» **Exercise instructions**: Please write out all the data that follows exactly, without the pictures.

○ ○ ○ ○ ○

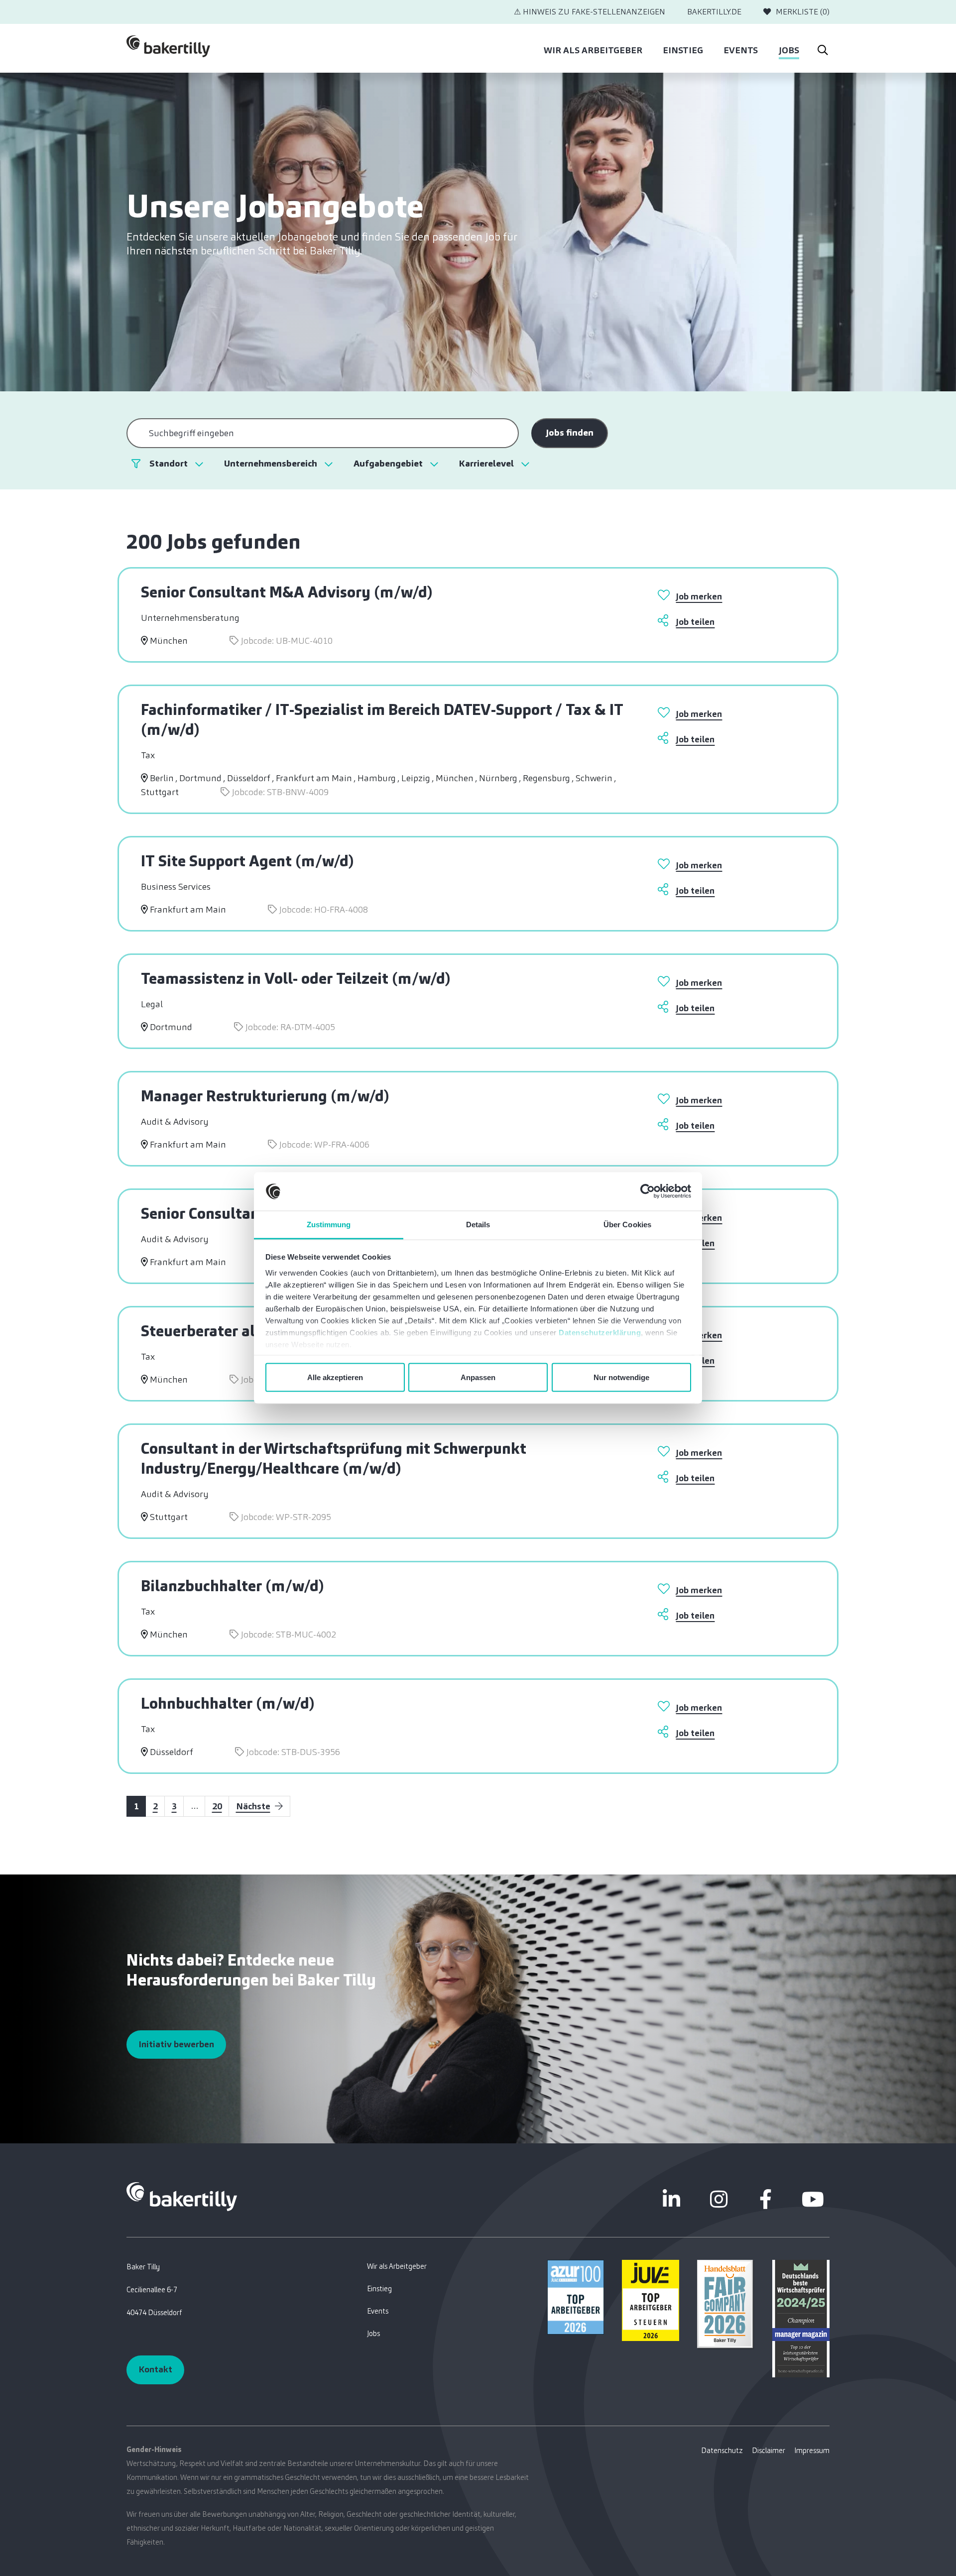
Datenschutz (722, 2450)
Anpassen (478, 1377)
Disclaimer (768, 2450)
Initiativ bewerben (176, 2044)
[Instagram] (718, 2199)
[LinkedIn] (672, 2199)
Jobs (789, 50)
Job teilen (695, 622)
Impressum (812, 2450)
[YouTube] (813, 2199)
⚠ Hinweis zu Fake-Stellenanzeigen (589, 11)
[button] (176, 464)
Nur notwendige (621, 1377)
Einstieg (683, 50)
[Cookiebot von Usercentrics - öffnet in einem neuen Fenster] (647, 1191)
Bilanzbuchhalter (232, 1586)
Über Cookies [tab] (627, 1224)
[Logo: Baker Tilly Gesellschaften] (181, 2196)
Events (740, 50)
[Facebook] (766, 2199)
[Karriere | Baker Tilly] (168, 48)
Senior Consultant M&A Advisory (287, 592)
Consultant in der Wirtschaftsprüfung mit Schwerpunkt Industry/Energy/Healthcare (333, 1458)
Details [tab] (478, 1224)
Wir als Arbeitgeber (593, 50)
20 (217, 1806)
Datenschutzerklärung (600, 1332)
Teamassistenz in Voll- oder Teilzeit (296, 978)
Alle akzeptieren (335, 1377)
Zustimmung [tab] (329, 1224)
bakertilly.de (714, 11)
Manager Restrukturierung (265, 1096)
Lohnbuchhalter (228, 1703)
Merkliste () (803, 11)
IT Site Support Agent (247, 861)
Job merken (699, 596)
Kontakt (155, 2369)
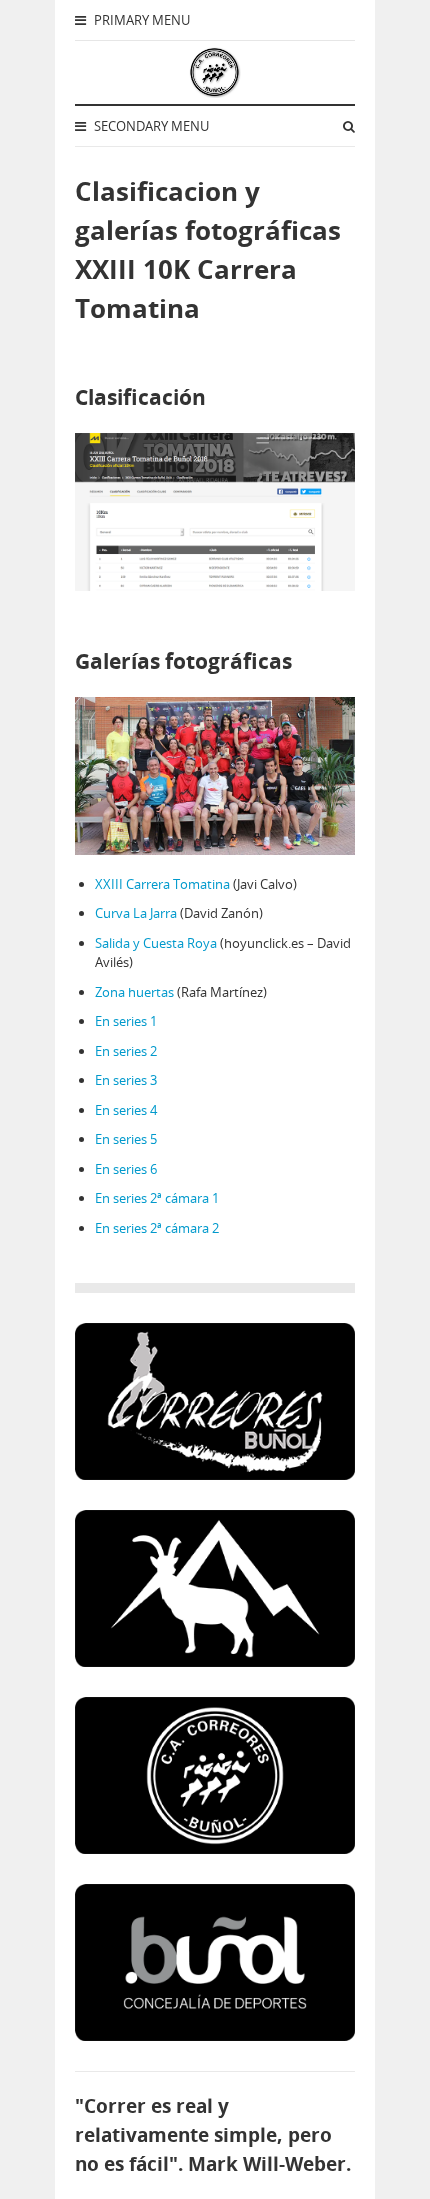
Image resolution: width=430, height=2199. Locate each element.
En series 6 (126, 1169)
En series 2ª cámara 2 (157, 1228)
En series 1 (126, 1021)
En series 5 (126, 1139)
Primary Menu (140, 20)
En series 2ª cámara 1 (157, 1198)
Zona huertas (134, 992)
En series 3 (126, 1080)
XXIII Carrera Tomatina (162, 884)
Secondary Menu (150, 126)
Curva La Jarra (136, 913)
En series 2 (126, 1051)
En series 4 (126, 1110)
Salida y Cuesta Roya (156, 943)
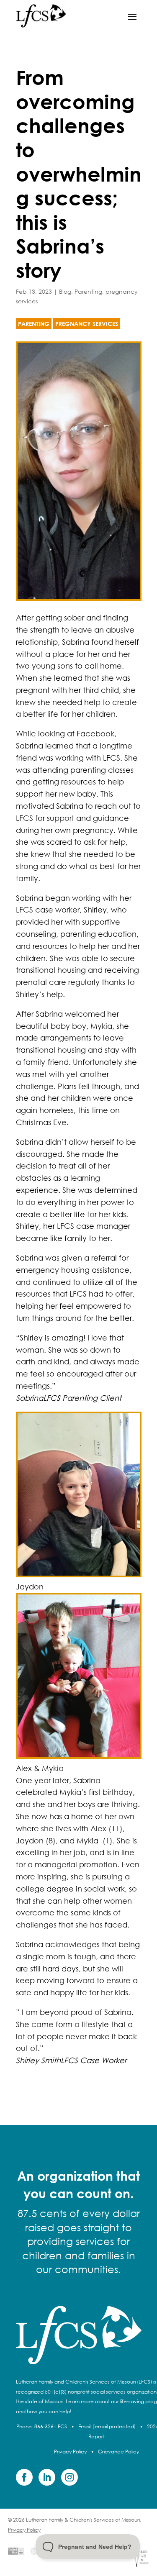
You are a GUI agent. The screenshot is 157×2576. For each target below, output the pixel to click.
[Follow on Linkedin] (47, 2477)
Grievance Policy (118, 2451)
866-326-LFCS (50, 2426)
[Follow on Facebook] (24, 2477)
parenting (33, 323)
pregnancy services (86, 323)
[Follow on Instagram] (69, 2477)
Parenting (88, 291)
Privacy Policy (70, 2451)
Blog (65, 291)
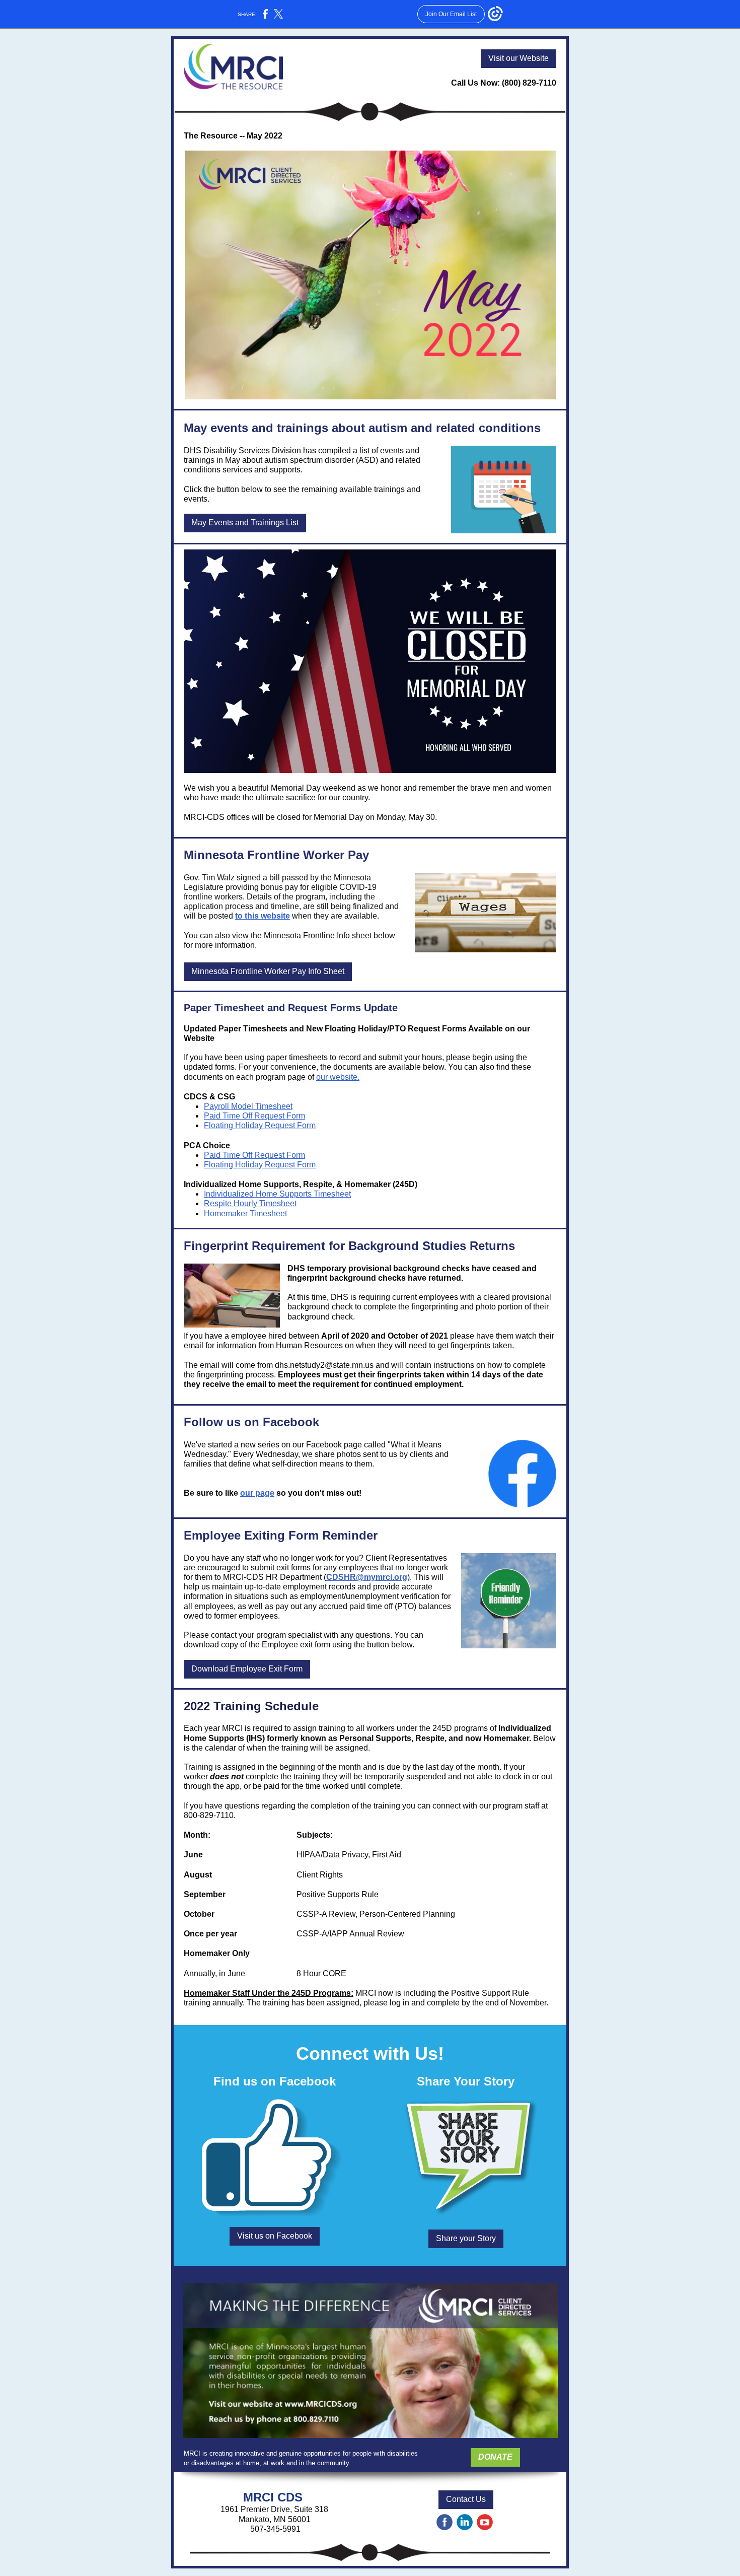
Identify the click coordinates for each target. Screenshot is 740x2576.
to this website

○ ○ ○ ○ ○

» **Exercise result**:
Datenschutz (722, 2450)
Anpassen (478, 1377)
Disclaimer (768, 2450)
Initiativ bewerben (176, 2044)
[Instagram] (718, 2199)
[LinkedIn] (672, 2199)
Jobs (789, 50)
Job teilen (695, 622)
Impressum (812, 2450)
[YouTube] (813, 2199)
⚠ Hinweis zu Fake-Stellenanzeigen (589, 11)
[button] (176, 464)
Nur notwendige (621, 1377)
Einstieg (683, 50)
[Cookiebot von Usercentrics - öffnet in einem neuen Fenster] (647, 1191)
Bilanzbuchhalter (232, 1586)
Über Cookies [tab] (627, 1224)
[Logo: Baker Tilly Gesellschaften] (181, 2196)
Events (740, 50)
[Facebook] (766, 2199)
[Karriere | Baker Tilly] (168, 48)
Senior Consultant M&A Advisory (287, 592)
Consultant in der Wirtschaftsprüfung mit Schwerpunkt Industry/Energy/Healthcare (333, 1458)
Details [tab] (478, 1224)
Wir als Arbeitgeber (593, 50)
20 (217, 1806)
Datenschutzerklärung (600, 1332)
Teamassistenz in Voll- oder Teilzeit (296, 978)
Alle akzeptieren (335, 1377)
Zustimmung [tab] (329, 1224)
bakertilly.de (714, 11)
Manager Restrukturierung (265, 1096)
Lohnbuchhalter (228, 1703)
Merkliste () (803, 11)
IT Site Support Agent (247, 861)
Job merken (699, 596)
Kontakt (155, 2369)
Image resolution: width=430, height=2199. Locate each element.
En series 6 (126, 1169)
En series 2ª cámara 2 (157, 1228)
En series 1 (126, 1021)
En series 5 (126, 1139)
Primary Menu (140, 20)
En series 2ª cámara 1 (157, 1198)
Zona huertas (134, 992)
En series 3 (126, 1080)
XXIII Carrera Tomatina (162, 884)
Secondary Menu (150, 126)
Curva La Jarra (136, 913)
En series 2 (126, 1051)
En series 4 (126, 1110)
Salida y Cuesta Roya (156, 943)
You are a GUI agent. The screenshot is 157×2576. For each target below, output the pixel to click.
[Follow on Linkedin] (47, 2477)
Grievance Policy (118, 2451)
866-326-LFCS (50, 2426)
[Follow on Facebook] (24, 2477)
parenting (33, 323)
pregnancy services (86, 323)
[Follow on Instagram] (69, 2477)
Parenting (88, 291)
Privacy Policy (70, 2451)
Blog (65, 291)
Identify the click coordinates for each target. Screenshot is 740x2576.
to this website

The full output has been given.